Come sistema delle aziende dell’artigianato e del commercio vogliamo continuare a “far vivere l’Italia” e non siamo disposti a rinunciare ai nostri diritti costituzionali, al lavoro, alla possibilità di fare impresa, alla democrazia e alla libertà. Principi oggi negati e considerati un ostacolo da rimuovere attraverso lo strumento della paura e del terrore. Sentimenti troppo spesso alimentati anche dal sistema dell’informazione nazionale. Invece occorrerebbe una informazione che, coerentemente alla sua vocazione, sapesse spiegare e aiutare a capire e a razionalizzare.
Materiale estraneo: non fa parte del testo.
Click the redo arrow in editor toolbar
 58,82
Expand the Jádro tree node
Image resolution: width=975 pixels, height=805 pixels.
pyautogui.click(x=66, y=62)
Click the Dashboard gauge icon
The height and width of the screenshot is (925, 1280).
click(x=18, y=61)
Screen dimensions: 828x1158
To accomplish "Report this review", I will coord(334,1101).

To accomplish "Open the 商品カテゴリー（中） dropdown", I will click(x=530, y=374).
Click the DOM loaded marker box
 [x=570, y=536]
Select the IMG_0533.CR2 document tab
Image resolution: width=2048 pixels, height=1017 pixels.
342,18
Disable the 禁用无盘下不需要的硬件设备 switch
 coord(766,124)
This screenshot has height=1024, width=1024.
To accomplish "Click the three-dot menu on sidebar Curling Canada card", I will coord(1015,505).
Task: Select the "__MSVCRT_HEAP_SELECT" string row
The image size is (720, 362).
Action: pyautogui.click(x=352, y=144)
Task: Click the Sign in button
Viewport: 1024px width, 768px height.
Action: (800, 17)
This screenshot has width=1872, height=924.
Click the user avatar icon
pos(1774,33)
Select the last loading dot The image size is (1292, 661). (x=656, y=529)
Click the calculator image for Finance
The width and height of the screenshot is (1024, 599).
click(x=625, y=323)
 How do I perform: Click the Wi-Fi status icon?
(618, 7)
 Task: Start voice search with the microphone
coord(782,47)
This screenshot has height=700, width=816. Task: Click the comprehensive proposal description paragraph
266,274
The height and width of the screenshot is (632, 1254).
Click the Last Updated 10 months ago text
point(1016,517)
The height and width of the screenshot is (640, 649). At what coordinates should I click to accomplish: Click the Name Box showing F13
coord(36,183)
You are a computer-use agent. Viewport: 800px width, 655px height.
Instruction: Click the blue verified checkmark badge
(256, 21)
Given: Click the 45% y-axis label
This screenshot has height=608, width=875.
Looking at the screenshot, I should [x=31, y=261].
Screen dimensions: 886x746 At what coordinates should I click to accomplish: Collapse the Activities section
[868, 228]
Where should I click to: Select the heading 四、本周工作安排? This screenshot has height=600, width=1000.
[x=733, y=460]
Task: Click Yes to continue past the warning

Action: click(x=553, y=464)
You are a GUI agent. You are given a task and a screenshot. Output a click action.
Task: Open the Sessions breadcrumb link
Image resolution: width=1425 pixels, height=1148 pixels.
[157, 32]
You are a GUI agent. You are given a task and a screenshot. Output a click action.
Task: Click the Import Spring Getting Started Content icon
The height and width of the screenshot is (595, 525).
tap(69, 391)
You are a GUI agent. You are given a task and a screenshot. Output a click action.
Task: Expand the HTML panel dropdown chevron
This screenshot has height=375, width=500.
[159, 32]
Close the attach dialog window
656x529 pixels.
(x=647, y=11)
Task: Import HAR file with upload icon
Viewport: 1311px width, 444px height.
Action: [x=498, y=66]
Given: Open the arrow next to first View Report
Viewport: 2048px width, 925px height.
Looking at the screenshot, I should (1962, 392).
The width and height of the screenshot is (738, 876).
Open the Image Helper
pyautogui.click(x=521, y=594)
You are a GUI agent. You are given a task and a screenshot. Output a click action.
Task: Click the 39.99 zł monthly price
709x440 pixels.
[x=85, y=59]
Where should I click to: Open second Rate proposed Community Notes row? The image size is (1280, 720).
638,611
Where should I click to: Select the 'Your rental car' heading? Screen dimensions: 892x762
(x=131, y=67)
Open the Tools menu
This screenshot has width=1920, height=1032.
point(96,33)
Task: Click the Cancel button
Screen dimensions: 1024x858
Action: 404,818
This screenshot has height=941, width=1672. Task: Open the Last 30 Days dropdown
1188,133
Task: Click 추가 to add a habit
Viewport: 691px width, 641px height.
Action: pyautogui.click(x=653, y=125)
Come se ci fosse una tacita alleanza tra “poteri” che appare sospetta. Invece di immobilizzarlo tratteggiando scenari che sarebbe difficile immaginare più apocalittici, il potere politico e quello dell’informazione dovrebbero tenere unito il popolo, dare coraggio e indicare vie d’uscita, non terrorizzarlo. A meno che il terrore non sia lo scopo o il mezzo.

Uno scrittore francese, Charles Peguy, diceva che “c’è qualcosa di peggio di avere un’anima perversa, è avere un’anima abituata”. Di fronte alle “anime perverse” di chi in silenzio sta imponendo una svolta autoritaria al Paese, occorre evitare che, nella società si diffondano le “anime abituate”, rassegnate.

Noi imprenditori vogliamo dire basta alla “dittatura della paura” e ribadire – senza sottovalutare il problema sanitario – che non ci lasceremo rubare i nostri sacrifici, il nostro lavoro, il nostro futuro. Che non ci rassegniamo ad un assistenzialismo che nega il valore dell’azienda ed è disposto ad immolarlo senza una vera ragione.

Come Associazioni di categoria (Confartigianato, Confcommercio, Confesercenti, Sistema Impresa Asvicom) vogliamo stimolare le coscienze a riflettere, perchè nessuno possa sentirsi non coinvolto da decisioni che limitano le libertà costituzionale.

Cerchiamo dunque di tornare in noi stessi, affinché nel buio si possa di nuovo vedere la luce della nostra anima, l’unica in grado di indicarci la strada da seguire.

Proprio per questo stiamo valutando la possibilità di organizzare una manifestazione unitaria, delle imprese innanzitutto, ma anche dei cittadini che non vogliono rinunciare ai diritti costituzionali, alla democrazia, alla libertà, al futuro”.